Muddy trails should be left to dry, but in races they aren't avoidable. Here are Jared Rando's tips for mud mastery.
Words: Jared Rando
Photos: Nick Waygood
The first tip to riding in the mud is try to avoid it at all costs! For the most part, riding in muddy conditions can be destructive to trails and also your bike but the reality is that at times it just can’t be avoided. These days, a good portion of trail networks will be closed down to riding in excessively muddy conditions, while others with well supported maintenance programs may stay open. Make sure you know the rules where you are riding so you don’t contribute to any excessive damage.
When it comes to racing of any kind though, it’s inevitable that at some point you’ll be lining up with a muddy track in front of you. After 10 years of downhill racing in every condition you could possibly think off, here’s some of the best tips for what you can do when the conditions turn muddy and it’s time to get out and ride.
Step 1 – Tyres and Pressures
Are specific mud tyres worth it? You bet! All the major manufacturers offer a mud specific tyre for any bike but just remember that traction in the mud will come with the cost of rolling speed.

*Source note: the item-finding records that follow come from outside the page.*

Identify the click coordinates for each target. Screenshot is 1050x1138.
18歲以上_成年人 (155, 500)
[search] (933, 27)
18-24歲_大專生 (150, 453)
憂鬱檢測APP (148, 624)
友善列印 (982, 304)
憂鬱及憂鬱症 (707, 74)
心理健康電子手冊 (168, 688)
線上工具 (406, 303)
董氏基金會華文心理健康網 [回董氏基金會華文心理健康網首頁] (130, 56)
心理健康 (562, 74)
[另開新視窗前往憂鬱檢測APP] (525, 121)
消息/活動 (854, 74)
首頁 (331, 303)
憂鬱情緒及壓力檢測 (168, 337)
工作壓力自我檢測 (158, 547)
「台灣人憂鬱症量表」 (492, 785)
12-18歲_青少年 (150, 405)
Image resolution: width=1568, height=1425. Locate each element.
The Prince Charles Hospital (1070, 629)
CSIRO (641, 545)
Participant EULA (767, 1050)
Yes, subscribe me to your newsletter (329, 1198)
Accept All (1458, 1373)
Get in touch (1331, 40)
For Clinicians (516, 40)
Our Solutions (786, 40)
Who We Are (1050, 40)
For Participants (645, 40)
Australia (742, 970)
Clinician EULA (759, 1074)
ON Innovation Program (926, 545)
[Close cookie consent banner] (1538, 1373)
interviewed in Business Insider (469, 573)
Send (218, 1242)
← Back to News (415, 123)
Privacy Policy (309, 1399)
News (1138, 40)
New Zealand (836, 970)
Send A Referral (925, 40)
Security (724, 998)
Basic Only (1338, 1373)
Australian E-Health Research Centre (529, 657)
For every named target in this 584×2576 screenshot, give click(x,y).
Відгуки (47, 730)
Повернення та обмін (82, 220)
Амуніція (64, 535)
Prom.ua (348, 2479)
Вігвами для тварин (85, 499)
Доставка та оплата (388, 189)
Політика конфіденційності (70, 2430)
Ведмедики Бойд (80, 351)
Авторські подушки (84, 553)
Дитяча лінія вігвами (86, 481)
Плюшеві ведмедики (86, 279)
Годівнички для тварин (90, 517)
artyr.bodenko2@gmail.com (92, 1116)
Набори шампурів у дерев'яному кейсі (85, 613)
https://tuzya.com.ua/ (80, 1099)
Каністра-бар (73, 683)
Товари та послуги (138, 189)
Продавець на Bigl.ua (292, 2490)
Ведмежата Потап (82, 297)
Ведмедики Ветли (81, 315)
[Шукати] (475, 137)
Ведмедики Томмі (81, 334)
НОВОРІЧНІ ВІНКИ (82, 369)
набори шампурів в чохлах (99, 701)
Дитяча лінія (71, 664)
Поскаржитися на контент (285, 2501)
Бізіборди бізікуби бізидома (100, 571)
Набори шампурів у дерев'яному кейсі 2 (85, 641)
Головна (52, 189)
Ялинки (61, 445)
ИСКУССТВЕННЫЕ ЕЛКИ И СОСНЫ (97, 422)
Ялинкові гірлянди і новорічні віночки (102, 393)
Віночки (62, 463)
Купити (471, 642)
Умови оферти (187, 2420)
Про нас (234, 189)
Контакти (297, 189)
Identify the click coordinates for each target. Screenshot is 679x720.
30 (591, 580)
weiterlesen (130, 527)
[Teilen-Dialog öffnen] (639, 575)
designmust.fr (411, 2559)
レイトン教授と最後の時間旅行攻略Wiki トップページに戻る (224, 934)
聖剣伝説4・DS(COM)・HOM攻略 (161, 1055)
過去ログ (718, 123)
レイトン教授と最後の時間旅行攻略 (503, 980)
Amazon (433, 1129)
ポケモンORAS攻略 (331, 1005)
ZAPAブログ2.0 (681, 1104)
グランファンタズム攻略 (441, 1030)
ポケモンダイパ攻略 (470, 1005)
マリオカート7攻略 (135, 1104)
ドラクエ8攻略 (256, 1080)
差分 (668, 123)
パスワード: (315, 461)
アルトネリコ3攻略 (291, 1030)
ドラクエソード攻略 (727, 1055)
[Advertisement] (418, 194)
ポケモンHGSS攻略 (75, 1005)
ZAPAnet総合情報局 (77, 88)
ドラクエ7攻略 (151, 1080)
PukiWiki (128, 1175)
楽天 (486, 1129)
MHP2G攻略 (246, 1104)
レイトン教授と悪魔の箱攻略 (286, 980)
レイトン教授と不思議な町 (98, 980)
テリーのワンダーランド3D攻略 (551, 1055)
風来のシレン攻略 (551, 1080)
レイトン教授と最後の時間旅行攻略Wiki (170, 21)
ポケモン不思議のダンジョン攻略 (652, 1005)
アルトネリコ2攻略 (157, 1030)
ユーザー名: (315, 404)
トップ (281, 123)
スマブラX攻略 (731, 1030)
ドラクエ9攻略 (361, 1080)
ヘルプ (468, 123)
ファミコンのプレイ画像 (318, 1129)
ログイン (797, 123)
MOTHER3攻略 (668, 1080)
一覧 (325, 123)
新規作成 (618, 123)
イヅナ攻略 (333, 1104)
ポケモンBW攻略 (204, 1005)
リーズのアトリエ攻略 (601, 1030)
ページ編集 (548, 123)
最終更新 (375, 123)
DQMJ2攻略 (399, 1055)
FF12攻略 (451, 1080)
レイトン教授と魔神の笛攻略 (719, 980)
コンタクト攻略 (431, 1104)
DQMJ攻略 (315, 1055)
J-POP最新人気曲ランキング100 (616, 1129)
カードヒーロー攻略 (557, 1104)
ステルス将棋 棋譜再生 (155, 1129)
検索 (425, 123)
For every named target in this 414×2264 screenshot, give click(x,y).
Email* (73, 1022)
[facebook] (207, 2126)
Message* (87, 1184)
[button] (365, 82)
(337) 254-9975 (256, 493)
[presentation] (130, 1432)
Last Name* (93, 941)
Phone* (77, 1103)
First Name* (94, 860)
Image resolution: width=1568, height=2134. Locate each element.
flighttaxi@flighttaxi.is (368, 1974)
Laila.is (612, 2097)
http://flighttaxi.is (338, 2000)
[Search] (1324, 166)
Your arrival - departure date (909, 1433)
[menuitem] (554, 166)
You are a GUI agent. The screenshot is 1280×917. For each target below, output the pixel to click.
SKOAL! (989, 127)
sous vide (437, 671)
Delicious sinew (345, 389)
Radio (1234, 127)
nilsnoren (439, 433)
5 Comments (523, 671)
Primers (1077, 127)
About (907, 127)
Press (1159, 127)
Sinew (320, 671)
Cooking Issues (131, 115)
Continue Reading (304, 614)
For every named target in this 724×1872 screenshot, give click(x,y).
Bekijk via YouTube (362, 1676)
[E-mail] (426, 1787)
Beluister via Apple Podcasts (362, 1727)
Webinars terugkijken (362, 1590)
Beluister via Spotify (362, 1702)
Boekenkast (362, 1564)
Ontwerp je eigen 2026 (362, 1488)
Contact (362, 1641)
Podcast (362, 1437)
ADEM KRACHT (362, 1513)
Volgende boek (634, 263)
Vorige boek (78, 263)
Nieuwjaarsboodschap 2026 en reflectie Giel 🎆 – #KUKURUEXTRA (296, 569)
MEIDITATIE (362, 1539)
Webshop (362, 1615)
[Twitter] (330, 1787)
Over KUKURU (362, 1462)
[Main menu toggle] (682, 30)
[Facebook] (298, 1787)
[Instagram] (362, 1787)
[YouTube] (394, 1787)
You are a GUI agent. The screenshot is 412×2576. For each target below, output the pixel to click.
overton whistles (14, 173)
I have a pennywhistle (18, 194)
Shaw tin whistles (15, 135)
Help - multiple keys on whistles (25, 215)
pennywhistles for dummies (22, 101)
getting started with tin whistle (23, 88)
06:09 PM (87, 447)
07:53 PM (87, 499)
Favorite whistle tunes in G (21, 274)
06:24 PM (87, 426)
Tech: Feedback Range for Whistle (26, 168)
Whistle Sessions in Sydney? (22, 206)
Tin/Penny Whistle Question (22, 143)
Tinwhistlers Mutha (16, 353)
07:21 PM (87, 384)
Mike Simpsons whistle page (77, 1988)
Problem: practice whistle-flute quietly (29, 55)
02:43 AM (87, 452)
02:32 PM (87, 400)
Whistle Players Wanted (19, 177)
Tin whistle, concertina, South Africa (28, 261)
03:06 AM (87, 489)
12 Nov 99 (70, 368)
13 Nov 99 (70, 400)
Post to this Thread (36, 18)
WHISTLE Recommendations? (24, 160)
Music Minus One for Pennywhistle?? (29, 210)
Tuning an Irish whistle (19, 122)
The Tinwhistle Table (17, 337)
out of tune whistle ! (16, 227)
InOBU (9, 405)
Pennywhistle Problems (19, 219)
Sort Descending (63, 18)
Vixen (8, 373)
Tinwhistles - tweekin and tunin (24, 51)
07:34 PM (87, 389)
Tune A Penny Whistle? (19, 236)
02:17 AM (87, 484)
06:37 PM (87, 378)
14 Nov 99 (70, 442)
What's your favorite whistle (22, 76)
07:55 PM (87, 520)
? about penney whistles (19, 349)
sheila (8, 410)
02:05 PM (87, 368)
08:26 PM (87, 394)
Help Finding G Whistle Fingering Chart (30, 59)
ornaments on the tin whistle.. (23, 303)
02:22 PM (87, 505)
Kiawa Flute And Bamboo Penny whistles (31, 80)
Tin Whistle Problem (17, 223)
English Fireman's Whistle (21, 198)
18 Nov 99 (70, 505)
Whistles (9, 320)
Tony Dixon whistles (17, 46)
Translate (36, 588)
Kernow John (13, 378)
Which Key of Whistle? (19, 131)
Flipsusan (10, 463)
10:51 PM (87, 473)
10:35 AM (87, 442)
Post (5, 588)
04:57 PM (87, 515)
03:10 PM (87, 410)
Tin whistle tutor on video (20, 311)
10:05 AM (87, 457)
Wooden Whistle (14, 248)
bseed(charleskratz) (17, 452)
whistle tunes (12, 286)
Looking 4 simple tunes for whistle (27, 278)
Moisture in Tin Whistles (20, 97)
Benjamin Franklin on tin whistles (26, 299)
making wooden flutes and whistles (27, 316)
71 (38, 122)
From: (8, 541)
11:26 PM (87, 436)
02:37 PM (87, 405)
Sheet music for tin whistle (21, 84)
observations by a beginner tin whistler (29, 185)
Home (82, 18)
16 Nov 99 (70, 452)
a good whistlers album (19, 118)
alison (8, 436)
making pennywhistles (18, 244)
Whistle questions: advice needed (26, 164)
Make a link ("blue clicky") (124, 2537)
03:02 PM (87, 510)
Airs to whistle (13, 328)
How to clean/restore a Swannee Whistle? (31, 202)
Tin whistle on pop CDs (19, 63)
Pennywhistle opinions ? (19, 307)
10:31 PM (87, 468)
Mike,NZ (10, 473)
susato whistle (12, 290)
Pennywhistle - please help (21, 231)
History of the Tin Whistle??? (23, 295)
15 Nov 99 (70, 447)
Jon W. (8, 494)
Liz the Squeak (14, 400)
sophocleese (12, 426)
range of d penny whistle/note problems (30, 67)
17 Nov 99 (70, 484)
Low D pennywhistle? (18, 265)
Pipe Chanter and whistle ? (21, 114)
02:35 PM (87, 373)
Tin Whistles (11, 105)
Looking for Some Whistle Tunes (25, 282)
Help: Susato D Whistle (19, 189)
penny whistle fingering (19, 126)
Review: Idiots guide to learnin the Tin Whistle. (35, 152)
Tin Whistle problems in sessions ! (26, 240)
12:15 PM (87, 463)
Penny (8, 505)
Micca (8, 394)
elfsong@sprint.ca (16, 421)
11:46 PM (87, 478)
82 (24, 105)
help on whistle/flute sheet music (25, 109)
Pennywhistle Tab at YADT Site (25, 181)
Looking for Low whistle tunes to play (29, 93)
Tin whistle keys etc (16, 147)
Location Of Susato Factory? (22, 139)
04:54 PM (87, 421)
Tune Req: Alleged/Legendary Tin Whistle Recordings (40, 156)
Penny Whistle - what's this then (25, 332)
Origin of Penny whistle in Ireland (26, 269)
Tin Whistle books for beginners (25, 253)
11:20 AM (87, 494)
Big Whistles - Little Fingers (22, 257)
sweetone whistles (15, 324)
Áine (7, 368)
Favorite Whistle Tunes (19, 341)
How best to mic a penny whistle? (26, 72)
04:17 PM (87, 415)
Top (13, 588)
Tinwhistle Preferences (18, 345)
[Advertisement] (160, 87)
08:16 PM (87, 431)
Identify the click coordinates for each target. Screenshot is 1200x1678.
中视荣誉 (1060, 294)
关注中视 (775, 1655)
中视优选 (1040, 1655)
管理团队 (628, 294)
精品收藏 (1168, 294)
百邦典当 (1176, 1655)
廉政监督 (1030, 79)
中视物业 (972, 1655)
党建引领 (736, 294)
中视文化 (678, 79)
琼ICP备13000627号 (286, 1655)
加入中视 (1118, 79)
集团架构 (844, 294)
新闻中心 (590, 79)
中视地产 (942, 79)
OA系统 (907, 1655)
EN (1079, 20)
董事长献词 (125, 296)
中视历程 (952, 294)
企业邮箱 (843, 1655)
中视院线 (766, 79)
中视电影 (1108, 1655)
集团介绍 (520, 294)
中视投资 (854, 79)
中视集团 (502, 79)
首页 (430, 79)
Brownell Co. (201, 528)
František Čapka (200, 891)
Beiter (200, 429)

Mud tyres are generally narrower and with taller, further spaced knobs. There is one thing that no tyre will grip to though and that’s wet roots. If you don’t have mud tyres a good tip is to drop your pressure by a couple of psi. This will allow your tyres a little more contact with the trail and in most instances you’ll be going slower down the trail anyway so the equivalent tyre roll and pinch protection can be provided with a lower pressure.